* _Work request_: Take the entries below and print only the lines from the one with "This screenshot has height=468, width=1024." through the one with "Given: Select the No Load Fault label", exactly as they stand, both ends included.

****************

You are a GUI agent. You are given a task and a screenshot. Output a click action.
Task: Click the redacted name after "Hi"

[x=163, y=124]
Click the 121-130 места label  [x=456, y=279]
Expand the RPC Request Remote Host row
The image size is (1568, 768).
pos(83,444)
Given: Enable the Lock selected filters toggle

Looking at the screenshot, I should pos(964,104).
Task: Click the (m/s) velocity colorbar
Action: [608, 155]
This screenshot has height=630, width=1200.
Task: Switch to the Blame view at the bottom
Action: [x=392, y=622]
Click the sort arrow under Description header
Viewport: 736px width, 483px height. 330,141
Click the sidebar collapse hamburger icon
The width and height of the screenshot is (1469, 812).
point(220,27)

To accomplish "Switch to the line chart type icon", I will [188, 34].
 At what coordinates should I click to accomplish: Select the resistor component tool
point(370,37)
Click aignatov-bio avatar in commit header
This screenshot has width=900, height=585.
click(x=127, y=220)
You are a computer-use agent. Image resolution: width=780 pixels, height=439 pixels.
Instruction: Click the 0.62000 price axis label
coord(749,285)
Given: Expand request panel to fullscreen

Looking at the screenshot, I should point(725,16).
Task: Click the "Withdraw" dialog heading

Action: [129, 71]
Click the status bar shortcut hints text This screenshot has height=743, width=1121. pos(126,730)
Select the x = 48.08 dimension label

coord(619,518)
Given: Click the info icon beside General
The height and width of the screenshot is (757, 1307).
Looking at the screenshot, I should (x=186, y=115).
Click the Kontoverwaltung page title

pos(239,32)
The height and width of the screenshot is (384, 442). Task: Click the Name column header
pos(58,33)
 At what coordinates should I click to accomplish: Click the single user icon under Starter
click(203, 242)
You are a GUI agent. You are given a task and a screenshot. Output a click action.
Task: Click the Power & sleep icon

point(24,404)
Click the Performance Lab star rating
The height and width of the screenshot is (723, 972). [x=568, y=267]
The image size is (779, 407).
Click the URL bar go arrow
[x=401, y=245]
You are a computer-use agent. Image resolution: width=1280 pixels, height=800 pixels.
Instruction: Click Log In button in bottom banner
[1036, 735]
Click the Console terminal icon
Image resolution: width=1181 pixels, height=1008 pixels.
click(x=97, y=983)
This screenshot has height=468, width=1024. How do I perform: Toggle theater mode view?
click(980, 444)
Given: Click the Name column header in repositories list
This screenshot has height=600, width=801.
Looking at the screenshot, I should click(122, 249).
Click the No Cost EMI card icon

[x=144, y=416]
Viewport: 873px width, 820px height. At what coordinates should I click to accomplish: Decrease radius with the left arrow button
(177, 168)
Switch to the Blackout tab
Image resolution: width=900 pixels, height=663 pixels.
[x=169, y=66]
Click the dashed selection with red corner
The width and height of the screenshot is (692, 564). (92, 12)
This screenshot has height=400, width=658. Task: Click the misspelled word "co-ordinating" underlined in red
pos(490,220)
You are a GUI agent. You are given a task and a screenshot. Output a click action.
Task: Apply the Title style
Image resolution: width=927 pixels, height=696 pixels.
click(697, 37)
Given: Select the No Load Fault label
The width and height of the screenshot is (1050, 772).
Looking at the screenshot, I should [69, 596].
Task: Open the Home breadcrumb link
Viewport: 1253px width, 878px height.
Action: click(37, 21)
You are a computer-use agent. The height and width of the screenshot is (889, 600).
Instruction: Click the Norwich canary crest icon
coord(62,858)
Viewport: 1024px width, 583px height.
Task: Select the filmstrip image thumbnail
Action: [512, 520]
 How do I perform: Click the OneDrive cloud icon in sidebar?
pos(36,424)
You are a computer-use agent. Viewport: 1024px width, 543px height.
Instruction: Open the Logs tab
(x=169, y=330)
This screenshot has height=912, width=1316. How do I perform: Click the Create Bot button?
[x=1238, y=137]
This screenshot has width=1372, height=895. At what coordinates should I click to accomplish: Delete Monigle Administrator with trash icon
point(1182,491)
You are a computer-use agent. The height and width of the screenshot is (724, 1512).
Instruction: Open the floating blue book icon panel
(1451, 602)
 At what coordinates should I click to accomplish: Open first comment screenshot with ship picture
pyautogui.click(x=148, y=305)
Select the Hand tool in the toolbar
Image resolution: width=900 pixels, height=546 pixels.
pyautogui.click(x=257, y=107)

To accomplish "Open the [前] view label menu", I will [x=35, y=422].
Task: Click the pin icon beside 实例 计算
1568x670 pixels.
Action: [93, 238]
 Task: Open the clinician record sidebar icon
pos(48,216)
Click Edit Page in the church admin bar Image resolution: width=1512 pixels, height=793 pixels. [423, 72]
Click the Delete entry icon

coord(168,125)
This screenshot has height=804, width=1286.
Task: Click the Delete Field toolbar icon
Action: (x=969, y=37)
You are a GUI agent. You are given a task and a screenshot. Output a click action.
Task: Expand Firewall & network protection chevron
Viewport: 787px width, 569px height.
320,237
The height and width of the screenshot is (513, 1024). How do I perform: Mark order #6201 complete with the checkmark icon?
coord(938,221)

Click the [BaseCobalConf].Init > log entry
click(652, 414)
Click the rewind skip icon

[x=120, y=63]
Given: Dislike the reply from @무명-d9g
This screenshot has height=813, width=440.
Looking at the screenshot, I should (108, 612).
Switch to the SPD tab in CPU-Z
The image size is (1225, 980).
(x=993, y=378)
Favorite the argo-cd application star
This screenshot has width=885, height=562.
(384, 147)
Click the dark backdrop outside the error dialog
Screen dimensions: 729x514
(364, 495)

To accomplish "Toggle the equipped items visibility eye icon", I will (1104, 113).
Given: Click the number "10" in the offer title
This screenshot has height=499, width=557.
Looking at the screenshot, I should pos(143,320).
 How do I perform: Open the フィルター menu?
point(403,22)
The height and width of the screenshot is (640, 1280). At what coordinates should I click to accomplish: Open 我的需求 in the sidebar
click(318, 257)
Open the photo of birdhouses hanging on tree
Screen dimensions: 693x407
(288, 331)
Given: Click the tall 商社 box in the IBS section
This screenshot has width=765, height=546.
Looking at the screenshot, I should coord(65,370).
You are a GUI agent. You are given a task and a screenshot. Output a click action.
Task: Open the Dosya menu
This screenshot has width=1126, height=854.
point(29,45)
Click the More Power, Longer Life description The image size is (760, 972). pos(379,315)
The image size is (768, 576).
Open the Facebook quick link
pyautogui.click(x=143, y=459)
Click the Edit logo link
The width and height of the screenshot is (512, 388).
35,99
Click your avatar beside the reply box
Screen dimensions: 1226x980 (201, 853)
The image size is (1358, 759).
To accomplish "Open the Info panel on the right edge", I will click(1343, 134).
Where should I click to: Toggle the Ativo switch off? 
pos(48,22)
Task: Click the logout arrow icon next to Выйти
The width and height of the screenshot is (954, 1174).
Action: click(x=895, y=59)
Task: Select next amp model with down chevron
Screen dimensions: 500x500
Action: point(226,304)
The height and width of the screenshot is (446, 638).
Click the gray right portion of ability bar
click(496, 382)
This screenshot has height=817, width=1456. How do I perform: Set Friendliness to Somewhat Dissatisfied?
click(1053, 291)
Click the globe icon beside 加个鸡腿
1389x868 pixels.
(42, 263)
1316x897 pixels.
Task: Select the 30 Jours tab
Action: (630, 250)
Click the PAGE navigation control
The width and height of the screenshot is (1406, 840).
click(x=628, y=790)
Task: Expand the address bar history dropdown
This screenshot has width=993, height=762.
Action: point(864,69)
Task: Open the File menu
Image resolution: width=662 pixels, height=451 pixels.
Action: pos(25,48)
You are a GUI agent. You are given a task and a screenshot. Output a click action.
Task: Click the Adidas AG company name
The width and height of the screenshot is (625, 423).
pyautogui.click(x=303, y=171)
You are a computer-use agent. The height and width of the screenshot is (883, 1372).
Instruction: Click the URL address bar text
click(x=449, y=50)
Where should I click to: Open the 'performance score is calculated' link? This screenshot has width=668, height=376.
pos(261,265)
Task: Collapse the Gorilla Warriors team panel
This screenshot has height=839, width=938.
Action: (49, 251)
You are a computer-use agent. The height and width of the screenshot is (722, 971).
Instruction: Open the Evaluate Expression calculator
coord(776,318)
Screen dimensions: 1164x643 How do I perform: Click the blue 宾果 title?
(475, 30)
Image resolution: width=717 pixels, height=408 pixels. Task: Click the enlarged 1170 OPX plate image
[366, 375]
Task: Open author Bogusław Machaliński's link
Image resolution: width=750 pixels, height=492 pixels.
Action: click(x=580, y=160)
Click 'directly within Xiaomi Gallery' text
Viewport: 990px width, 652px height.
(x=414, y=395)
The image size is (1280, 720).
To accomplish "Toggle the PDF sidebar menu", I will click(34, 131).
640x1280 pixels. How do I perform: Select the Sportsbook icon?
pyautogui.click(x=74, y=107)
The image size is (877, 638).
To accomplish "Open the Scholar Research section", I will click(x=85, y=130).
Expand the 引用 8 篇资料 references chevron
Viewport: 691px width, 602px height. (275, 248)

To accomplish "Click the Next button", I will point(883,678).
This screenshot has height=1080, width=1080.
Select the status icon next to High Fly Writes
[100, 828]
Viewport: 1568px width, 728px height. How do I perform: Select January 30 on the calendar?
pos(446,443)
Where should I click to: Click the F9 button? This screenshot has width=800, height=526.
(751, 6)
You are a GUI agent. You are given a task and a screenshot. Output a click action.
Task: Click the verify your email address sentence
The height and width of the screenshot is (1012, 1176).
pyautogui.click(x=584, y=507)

****************

* _Reply to the exercise_:
This screenshot has height=468, width=1024. How do I perform: Toggle theater mode view?
click(980, 444)
Given: Click the Name column header in repositories list
This screenshot has height=600, width=801.
Looking at the screenshot, I should click(122, 249).
Click the No Cost EMI card icon

[x=144, y=416]
Viewport: 873px width, 820px height. At what coordinates should I click to accomplish: Decrease radius with the left arrow button
(177, 168)
Switch to the Blackout tab
Image resolution: width=900 pixels, height=663 pixels.
[x=169, y=66]
Click the dashed selection with red corner
The width and height of the screenshot is (692, 564). (92, 12)
This screenshot has height=400, width=658. Task: Click the misspelled word "co-ordinating" underlined in red
pos(490,220)
You are a GUI agent. You are given a task and a screenshot. Output a click action.
Task: Apply the Title style
Image resolution: width=927 pixels, height=696 pixels.
click(697, 37)
Given: Select the No Load Fault label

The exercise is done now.